Improved thermoelectric performance of n-type half-Heusler MCo1-xNixSb (M = Hf, Zr)

• Published in: Materials today physics Vol. 1; pp. 24 - 30
• Main Authors: He, Ran, Zhu, Hangtian, Sun, Jingying, Mao, Jun, Reith, Heiko, Chen, Shuo, Schierning, Gabi, Nielsch, Kornelius, Ren, Zhifeng
• Format: Journal Article
• Language: English
• Published: Elsevier Ltd 01.06.2017
• Subjects: Half-Heusler; n-type; Thermoelectric; ZrCoSb; ZrCoSb; Thermoelectric; n-type; Half-Heusler
• ISSN: 2542-5293; 2542-5293
• DOI: 10.1016/j.mtphys.2017.05.002

The MCoSb-based (M = Hf, Zr) half-Heusler compounds were recognized as a promising p-type thermoelectric (TE) material for more than 2 decades although the base compound is intrinsically n-type. Here we investigate the TE properties of Ni-substituted n-type MCoSb.
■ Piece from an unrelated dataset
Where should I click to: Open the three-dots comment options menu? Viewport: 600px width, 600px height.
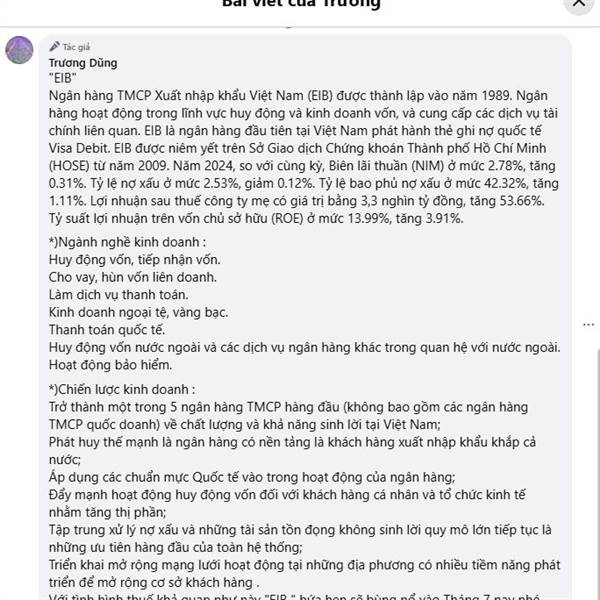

The anomalous changes of carrier concentration and lattice thermal conductivity with higher amount of Ni indicate the presence of atomic disorder. Peak power factor of ∼33 μW cm−1 K−2 and peak ZT of 0.6 are obtained in ZrCo0.9Ni0.1Sb. Further substitute Zr by Hf suppresses the lattice thermal conductivity and yields a peak ZT exceeding 1 in the composition Zr0.5Hf0.5Co0.9Ni0.1Sb at 1073 K. Thus the MCoSb compounds possess promising TE properties by both n- and p-type doping, which is unique among the half-Heusler based TE materials. [Display omitted] •The MCoSb-based half-Heusler compounds were turned into n-type through Ni substitution at the Co site.•The mechanisms of the observed anomalous variations of carrier concentration and lattice thermal conductivity were discussed.•Peak ZT exceeding 1 was obtained in Hf0.5Zr0.5Co0.9Ni0.1Sb at 1073 K.